Hi, Carolyn: A close family member needs to quit smoking for serious health reasons and is finally ready to do so. Except I’ve already busted them cheating. I know it’s really freaking hard to quit. I’ve never smoked and my “encouragement” too often comes across as guilting to this person, which is not helpful, I know. Any tips about how to support this relative in a way that’s actually supportive?
Encouraging: Not only is it “really freaking hard to quit,” but “cheating” is so common that is it arguably part of the quitting process. It takes most people several relapses to break a habit — even human ones, like a bad relationship.
Meanwhile, you've never smoked, but you've had to retrain yourself into better habits somehow, no? So you know.
So draw on both when you offer support: “That’s okay. You’ve been doing great — and I know how badly you want this.” Gentle optimism reminds us our next decision is the one that matters most, and is a habit worth adopting.
Dear Carolyn: I have been a widow for 2½ years, dating a widower for almost one year. He says he loves me and he treats me well. I like him a lot but don’t think I’m in love yet. Am I treating him fairly?
— Not Sure of Anything
Not Sure of Anything: That may be my favorite signature ever.
Gentle transparency is the height of fairness: “I enjoy what we have but I am not ready to call it ‘love.’ I hope you are okay with that, but if not, I’ll understand.” Fairness is in each of you knowing where you stand, as much as anyone can.
Dear Carolyn: How do you handle siblings at a funeral who did not help care for a parent when their help was needed?
Anonymous: With every molecule of grace and forgiveness you’ve got left.
The funeral is for grief, not grievances.
Picture your siblings as children again, if you must, if that helps, or as whatever age you liked them best.
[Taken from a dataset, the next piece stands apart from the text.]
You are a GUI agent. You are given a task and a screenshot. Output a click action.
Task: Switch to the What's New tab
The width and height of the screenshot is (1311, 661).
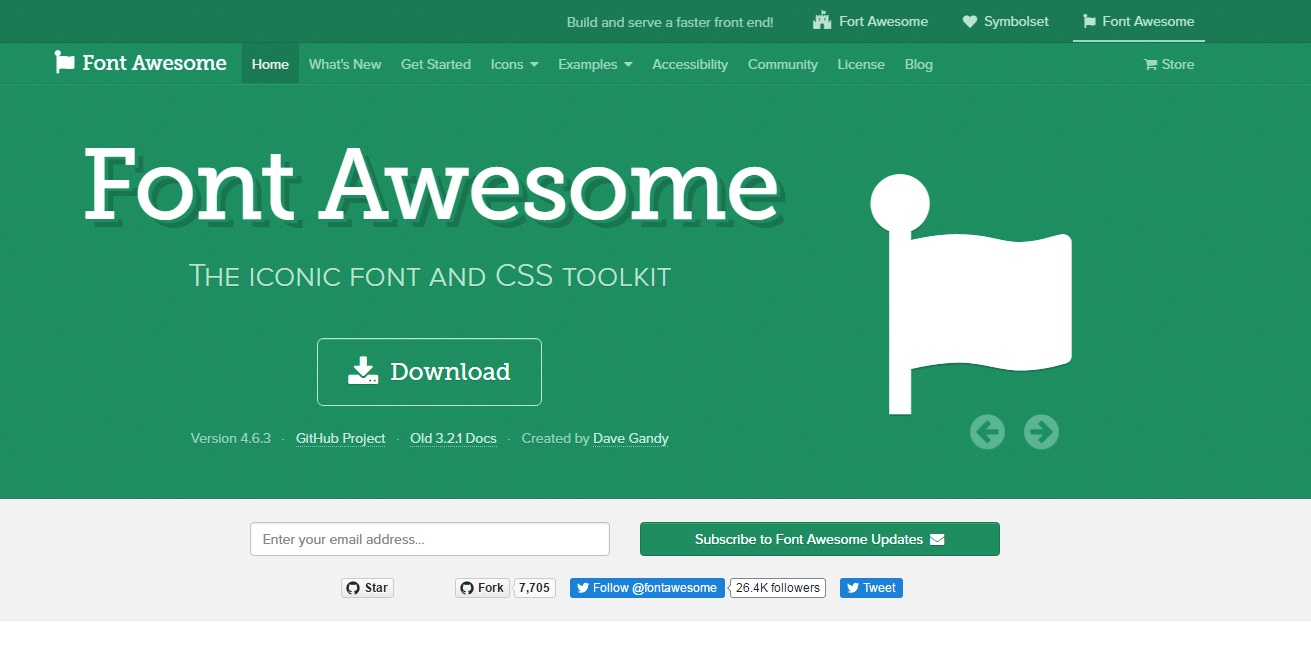tap(345, 64)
Embrace them as they are in these memories.
Take a longer view of your family as a whole.
Take everyone’s choices toward your ailing parent as what each of you needed to do to hold yourselves together, for whatever reasons — with any consequences largely to be disbursed naturally over time. NO one gets off scot-free.
Meaning, you personally are not the one who must deliver these consequences. Not today, not at the funeral, and not ever, if you don’t want to. Instead, hold close what you did for your parent and why you felt you had to do it. That’s what you have. That’s what matters.
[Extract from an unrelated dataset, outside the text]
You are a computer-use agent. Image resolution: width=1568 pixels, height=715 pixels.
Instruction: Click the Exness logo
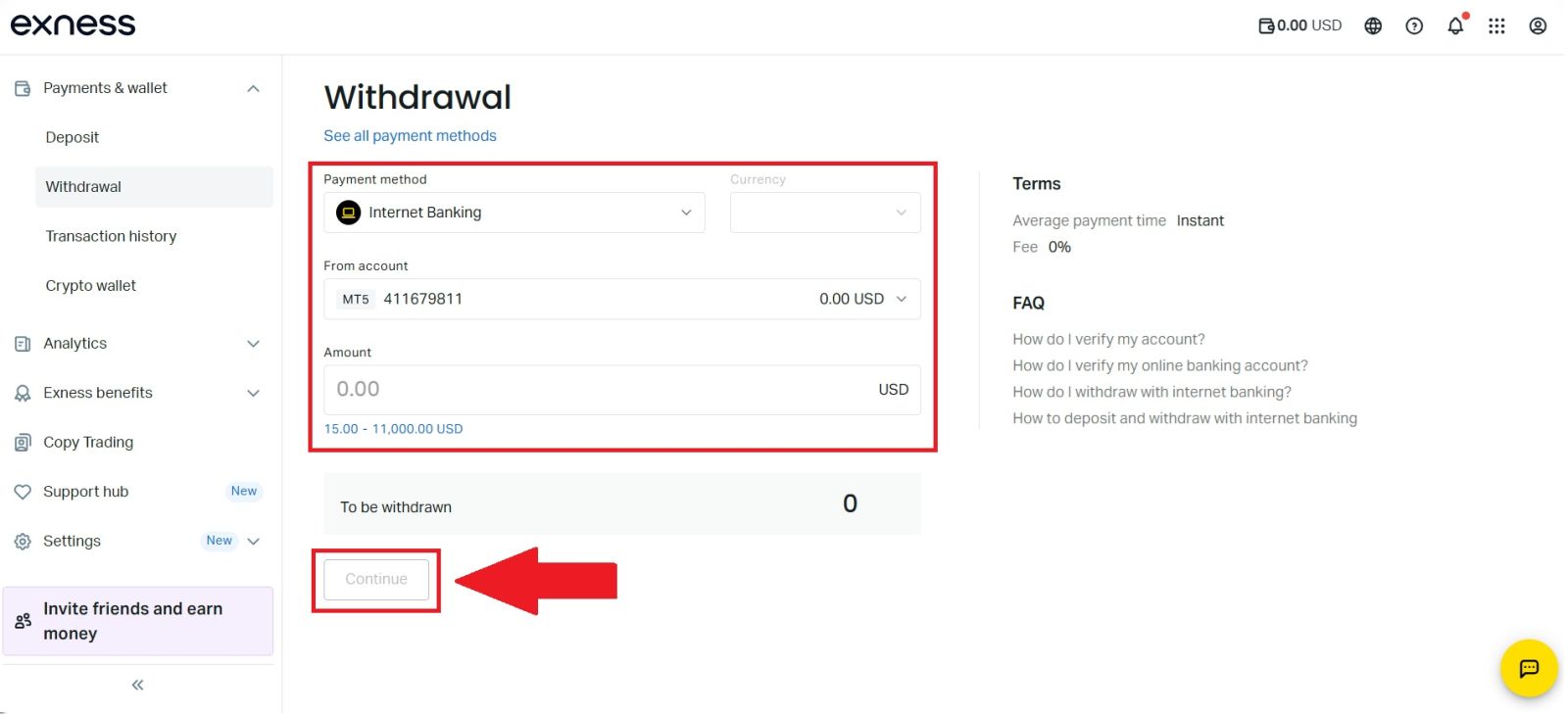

If any of these eases your mind, then adopt it as a mantra. Regardless, the funeral will quickly pass. The calmer person you are afterward can better say whatever still needs to be said.
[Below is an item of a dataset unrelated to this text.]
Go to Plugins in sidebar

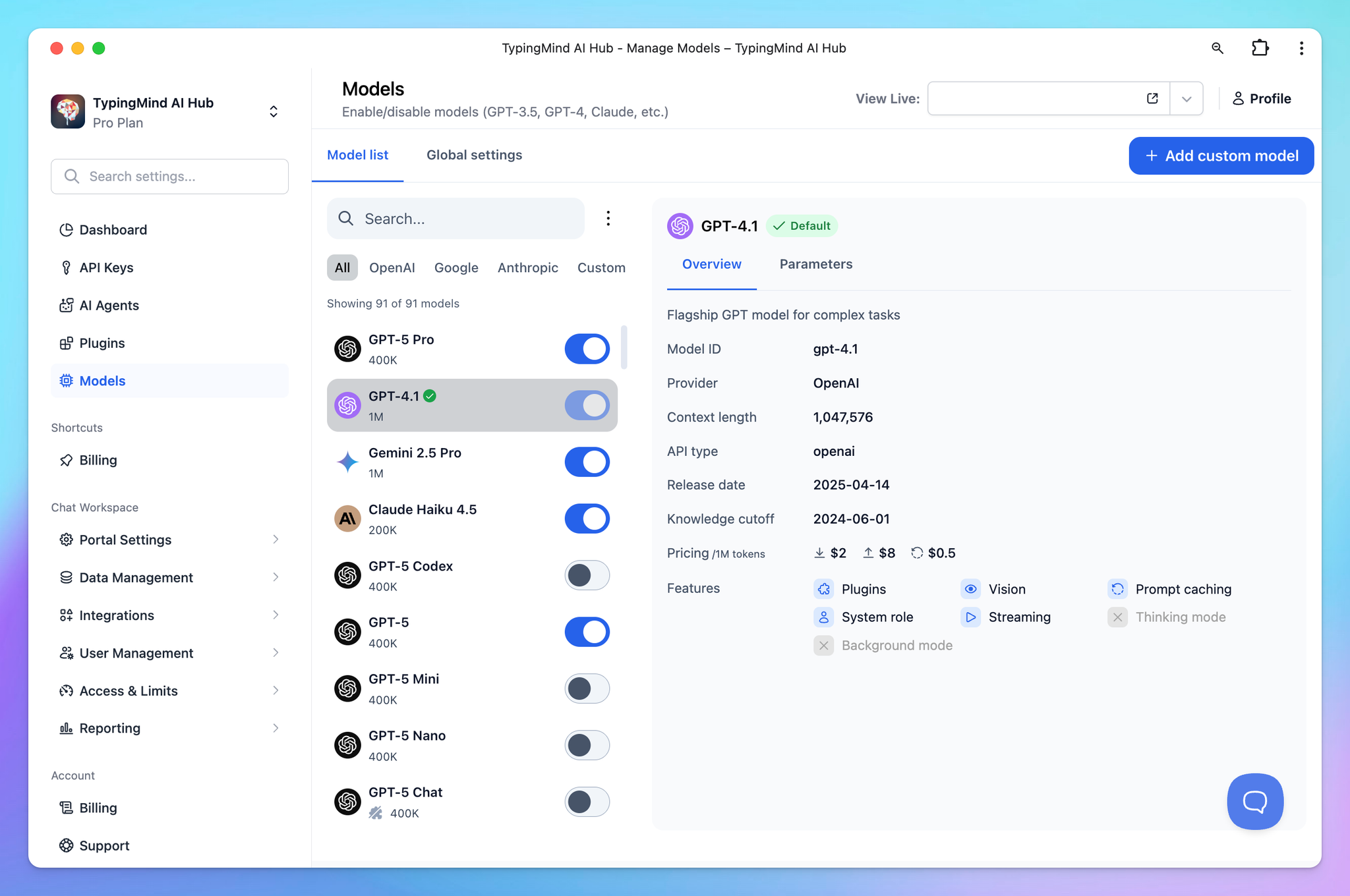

Dear Carolyn: My 9-month-old daughter has a given name, and then a nickname that has many spellings (think Katie/Katy). We chose one spelling, then realized most of the world assumes it’s a different one.
I’d like to change to the more common spelling. Since it’s a nickname, this doesn’t require any legal paperwork; it’s mostly a matter of, “Oops, this monogrammed blanket from Grandma doesn’t work anymore,” and emailing everyone, “Hey guys, Katy is going to be Katie now.”
Is it dumb that I’m considering changing it, or dumb that I haven’t just done it already? I should just do it, right?
— Katie/Katy’s Parent
Katie/Katy’s Parent: Right, because whatever’s dumb, if anything, will get only dumber with time. Except the monogrammed blanket, whose story will improve with age.